On Sat, Jun 25, 2011 at 7:51 PM, Clinton Gormley firstname.lastname@example.org:
On Sat, 2011-06-25 at 19:17 +0530, Hari Shankar wrote:
Thanks a lot for responding. In fact I'd need to query all-time data,
so maybe instead of time-based groups, we'd have to develop some other
grouping strategy to split indices, maybe grouping customers such that
total index size of each group is approximately same.
Index aliases can point to more than one index (for read purposes). So
you could have two aliases:
- index_read: [ index_2009,index_2010,index_2011]
- index_write: index_2011
So your app would always write to 'index_write' and read from
'index_read'. All you need to do then is to create a new index amd
update the aliases once a year.
Won't this reduce read/search efficiency, since it now has to query more
indices and merge, e.g if I have to sort? Or is this overhead small?

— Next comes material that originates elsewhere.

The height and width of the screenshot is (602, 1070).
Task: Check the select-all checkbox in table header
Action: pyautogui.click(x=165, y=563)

The biggest issue I am facing with having a single large index is
update times, it takes almost a minute to update 200,000 records. I
have replication set to 3, but reducing it to 1 did not have a huge
impact on update times. I have 7 shards on 7 machines currently. What
other parameters can I tweak to improve update times?
You could reduce the refresh_interval from its default 1 second, add
more primary shards, play with the translog settings, get faster
machines,.... running out of options here.

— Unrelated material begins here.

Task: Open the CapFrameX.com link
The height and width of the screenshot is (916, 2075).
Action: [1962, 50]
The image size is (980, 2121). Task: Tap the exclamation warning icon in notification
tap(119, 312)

I tried setting refresh_interval to -1 but it did not have to seem much of
an impact. I was using bulk indexer Java API. I guess the bulk indexer
handles the refresh this itself? Can I force it to use all cores of the CPU?
I did an htop on all machines and found that only one CPU was usually being
used ~100% whereas others were relatively idle. Increasing ES_MAX_MEM helped
until a point, but now it has no impact so I guess RAM is sufficient.
One thing I wanted to confirm - What will be more advantageous w.r.t
improving indexing speed: adding more machines but fixing the number of
shards at 7 or adding more machines and also increasing no. of shards
Can I make replication asynchronous?
3,200 records per second sounds quite fast to me, but maybe i'm not
aiming high enough
Yeah, I know... it is fast if you ask me considering this is an index and
not a DB, but who can explain that to the marketing guys .. Our earlier
system was completely based on RDBMS, now we are trying to move to HBase
(for writes and batch processing) + es (for the front-end reads). On most
fronts, the new system seems to be performing much better (as expected),
than the older one, there are these few areas where the earlier system was
stronger (seems), like updates and joining. We are just trying to close the
gap in these areas as much as possible..
Thanks for your time..